Personal information stolen in Legal Aid hack
Erin Bradbury - 26 May 2025
It's been a busy few weeks in cybersecurity: all sorts of businesses have faced recent cyberattacks, including Co-op, M&S, Harrods and the Ministry of Justice. To put it into perspective, more than four in ten businesses and three in ten charities have reported cybersecurity breaches in the last year, according to government statistics. The Legal Aid Agency was subject to an attack in April, and it's estimated that hackers have accessed 2.1 million pieces of data. The personal data of hundreds of thousands of applicants dating back to 2010 has reportedly been downloaded, including addresses, contact details, national ID numbers, employment, financial data and criminal history. What’s more, since legal aid is offered to those who need help covering the costs of legal advice and representation in court or tribunal, defendants and people at risk of abuse, serious harm or discrimination may have had their personal information compromised. This information could not only put them at risk, but fraudsters can use this data to steal identities or scam victims.
There are various forms of cyberattacks, including but not limited to spyware, viruses, get-rich quick ransomware and disruptive hacking, all of which can cause monetary and reputational damage to organisations and put their users at further risk. So, where does the law come into play?
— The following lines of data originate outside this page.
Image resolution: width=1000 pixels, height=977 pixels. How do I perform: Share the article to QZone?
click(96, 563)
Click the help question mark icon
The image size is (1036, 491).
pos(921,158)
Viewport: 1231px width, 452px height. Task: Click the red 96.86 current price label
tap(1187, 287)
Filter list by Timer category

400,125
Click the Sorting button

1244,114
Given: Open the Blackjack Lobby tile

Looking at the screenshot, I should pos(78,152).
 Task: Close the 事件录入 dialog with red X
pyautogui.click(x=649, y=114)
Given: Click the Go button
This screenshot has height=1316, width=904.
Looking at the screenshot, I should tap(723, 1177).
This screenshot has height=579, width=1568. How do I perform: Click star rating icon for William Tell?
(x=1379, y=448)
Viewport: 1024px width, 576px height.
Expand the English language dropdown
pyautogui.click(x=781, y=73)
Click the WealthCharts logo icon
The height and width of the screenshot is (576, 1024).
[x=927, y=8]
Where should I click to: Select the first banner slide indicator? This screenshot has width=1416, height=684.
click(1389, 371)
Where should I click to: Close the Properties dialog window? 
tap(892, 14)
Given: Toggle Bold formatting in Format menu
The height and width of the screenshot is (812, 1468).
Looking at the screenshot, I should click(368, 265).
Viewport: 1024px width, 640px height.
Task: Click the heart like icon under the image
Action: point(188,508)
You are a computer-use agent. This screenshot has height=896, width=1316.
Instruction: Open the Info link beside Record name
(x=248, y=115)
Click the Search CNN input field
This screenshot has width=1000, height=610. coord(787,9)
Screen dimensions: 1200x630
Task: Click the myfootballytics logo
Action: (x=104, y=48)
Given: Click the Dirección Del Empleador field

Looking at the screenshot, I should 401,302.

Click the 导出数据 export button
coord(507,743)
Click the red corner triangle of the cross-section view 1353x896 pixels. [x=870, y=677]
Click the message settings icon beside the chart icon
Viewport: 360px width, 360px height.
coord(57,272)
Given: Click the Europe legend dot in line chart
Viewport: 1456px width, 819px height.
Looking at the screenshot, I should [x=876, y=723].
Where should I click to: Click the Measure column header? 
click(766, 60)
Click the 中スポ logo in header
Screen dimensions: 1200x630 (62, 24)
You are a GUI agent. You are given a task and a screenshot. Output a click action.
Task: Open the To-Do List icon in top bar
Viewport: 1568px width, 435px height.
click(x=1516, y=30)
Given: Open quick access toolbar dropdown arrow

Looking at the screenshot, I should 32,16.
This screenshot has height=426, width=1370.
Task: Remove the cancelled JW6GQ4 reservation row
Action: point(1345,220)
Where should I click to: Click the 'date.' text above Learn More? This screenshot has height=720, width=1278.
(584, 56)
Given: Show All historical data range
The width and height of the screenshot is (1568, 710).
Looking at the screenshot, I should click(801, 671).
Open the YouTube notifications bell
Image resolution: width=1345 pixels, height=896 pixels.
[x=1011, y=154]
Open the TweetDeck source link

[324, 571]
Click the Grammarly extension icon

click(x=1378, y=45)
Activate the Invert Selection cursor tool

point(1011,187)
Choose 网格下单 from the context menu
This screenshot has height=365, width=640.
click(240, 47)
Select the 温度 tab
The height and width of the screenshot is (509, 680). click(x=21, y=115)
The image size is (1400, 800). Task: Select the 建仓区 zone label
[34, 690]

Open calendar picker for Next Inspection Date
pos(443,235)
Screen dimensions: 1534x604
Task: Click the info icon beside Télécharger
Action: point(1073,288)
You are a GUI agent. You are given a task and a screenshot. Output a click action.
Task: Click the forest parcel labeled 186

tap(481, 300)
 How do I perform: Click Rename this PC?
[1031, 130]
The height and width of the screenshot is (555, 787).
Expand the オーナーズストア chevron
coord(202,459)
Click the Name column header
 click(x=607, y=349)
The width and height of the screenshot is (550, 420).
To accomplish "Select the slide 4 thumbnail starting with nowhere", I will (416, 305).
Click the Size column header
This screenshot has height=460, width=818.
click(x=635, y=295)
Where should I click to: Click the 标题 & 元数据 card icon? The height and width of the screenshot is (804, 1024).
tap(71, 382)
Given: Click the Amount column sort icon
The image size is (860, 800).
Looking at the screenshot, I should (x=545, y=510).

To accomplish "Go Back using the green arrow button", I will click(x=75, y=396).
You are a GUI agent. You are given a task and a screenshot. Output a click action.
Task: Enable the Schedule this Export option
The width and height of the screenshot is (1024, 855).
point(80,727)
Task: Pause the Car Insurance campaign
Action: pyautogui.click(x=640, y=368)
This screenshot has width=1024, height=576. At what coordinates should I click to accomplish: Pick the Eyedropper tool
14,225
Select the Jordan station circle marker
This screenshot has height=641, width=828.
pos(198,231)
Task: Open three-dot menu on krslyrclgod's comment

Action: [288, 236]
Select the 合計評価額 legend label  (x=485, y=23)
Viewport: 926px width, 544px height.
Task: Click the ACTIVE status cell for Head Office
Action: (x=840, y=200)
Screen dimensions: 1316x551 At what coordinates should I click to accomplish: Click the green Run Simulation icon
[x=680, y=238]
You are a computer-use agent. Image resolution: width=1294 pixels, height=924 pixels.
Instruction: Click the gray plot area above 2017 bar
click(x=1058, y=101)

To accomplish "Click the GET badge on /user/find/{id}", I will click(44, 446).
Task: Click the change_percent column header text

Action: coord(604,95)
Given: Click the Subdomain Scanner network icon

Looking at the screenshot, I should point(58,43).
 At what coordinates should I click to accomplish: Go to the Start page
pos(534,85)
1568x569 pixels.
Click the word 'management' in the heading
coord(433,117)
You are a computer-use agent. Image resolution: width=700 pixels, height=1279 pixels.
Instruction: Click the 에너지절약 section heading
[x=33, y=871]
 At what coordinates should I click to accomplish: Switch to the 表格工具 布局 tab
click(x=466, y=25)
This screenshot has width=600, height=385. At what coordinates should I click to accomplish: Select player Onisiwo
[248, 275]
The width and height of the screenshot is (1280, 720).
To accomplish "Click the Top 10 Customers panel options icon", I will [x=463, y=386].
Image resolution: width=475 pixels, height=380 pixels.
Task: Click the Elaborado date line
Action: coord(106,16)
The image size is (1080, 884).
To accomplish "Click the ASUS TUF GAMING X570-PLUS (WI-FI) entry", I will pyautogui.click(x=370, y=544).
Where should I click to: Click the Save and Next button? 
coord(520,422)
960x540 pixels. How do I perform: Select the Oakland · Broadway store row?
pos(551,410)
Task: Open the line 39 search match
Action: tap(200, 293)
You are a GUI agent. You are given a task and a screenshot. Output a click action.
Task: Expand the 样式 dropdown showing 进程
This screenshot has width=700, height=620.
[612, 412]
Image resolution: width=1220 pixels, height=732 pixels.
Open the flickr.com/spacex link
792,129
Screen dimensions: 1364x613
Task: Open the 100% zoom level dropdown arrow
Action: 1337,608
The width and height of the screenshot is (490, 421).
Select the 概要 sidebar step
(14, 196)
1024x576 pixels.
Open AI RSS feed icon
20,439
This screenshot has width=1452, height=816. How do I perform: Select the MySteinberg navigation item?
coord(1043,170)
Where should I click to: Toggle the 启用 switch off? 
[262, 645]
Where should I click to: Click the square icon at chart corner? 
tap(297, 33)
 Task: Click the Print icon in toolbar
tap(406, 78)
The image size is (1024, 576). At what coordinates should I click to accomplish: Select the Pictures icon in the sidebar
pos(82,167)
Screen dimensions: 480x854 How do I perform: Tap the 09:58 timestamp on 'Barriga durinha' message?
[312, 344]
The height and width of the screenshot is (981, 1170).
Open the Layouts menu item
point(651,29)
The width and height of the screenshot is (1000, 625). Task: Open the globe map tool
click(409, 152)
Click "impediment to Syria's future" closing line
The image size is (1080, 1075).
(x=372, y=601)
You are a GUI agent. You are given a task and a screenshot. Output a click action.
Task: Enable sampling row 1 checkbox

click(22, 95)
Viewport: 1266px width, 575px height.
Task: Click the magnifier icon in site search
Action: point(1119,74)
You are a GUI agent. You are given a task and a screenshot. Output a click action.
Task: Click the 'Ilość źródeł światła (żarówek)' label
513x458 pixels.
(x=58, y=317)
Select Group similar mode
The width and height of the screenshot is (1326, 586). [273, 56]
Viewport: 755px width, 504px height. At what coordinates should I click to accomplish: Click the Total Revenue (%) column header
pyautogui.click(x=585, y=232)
To put it simply, the Computer Misuse Act 1990 is the main structure relating to offences or attacks against computer systems (such as hacking or denial of service),even though it interestingly leaves room for technological development as it does not provide a strict definition of ‘computer’.Other legislation such as the Fraud Act 2006, which addresses dishonesty and deception, can also come into play when considering offences. Lawyers in the space have certainly been kept busy, advising clients on their technology and database information protection while keeping up with regulations and any potential impacts on businesses.